Curses. Ah well the name isn't that important.


----------



## Phrazer (Oct 14, 2008)

I run a Red Scorpions 4th and 1st companies and they go down pretty well whenever i roll them out at the GW shop/club etc. Seems a 100% painted army is a rare thing down my way!!
There are alternative rules for the Scorpions in one of the Siege of Vraks Imperial armour books which ill use half the time, the most important of which is upgrading your squad seargents to Appothicaries (sp?).
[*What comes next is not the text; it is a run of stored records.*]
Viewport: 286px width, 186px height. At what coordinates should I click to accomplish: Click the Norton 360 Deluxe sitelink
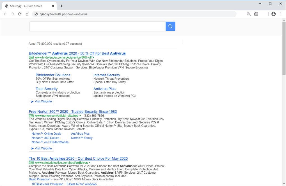[x=45, y=138]
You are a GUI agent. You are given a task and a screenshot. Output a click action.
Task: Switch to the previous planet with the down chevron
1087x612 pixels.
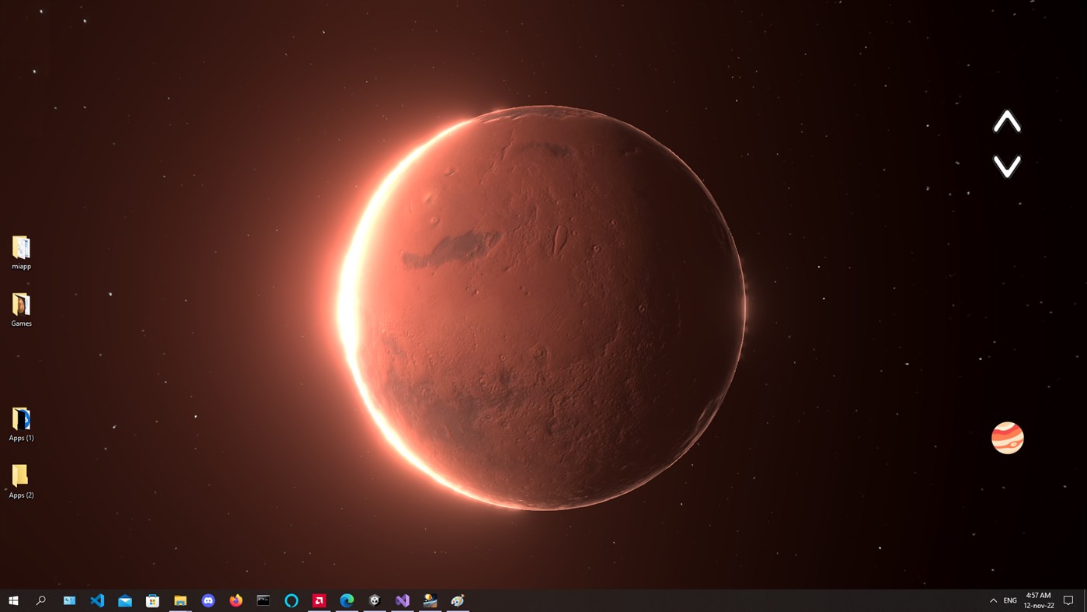(1006, 167)
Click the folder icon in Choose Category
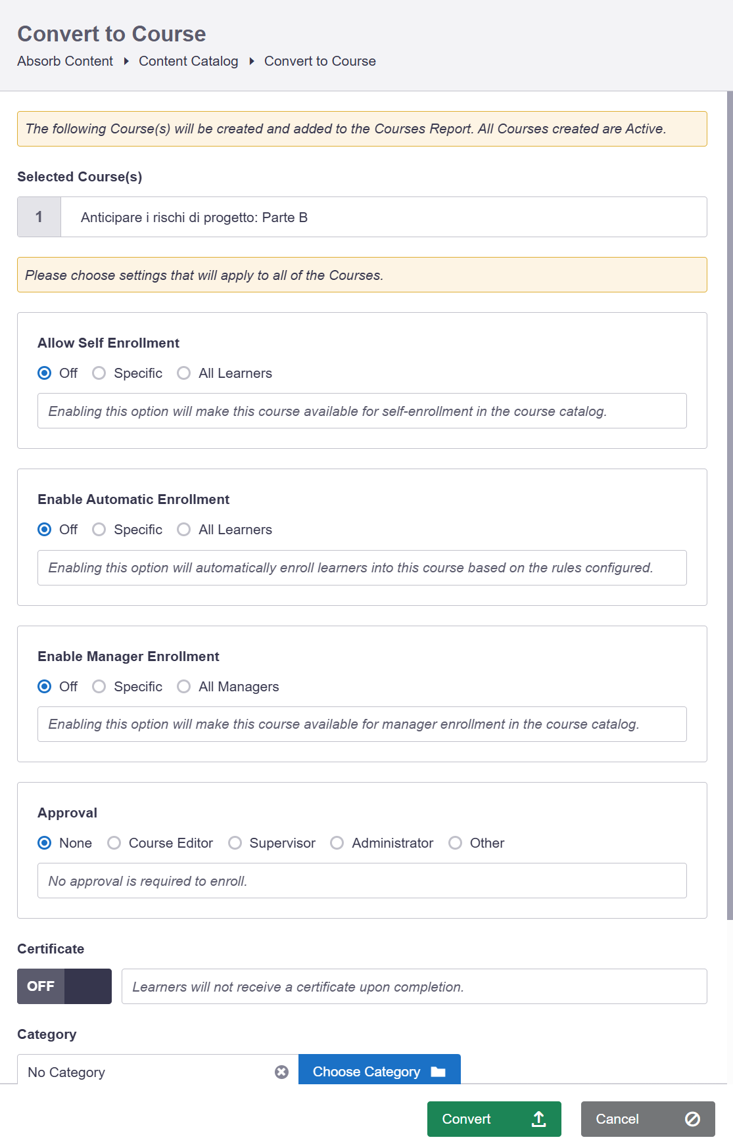The image size is (733, 1148). tap(438, 1072)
Feel No Pain on tactical squads?? Yes Please!!
I run alot of troops and very little armour (appart from my trusty Rhinos) compared with most SM armies so this can work out pretty nicely for me alot of the time.
I know they are still alot more "supported" than alot of those chapters that youve already mentioned especially with the Forgeworld range, but i still thought they'd be worth a mention!!


----------



## HOBO (Dec 7, 2007)

I have a full FOC pure Death Wing army...that's pretty obscure in this age of uber SM & SW TDA lists...isn't it? Chapter is called the 'Deathbringers'.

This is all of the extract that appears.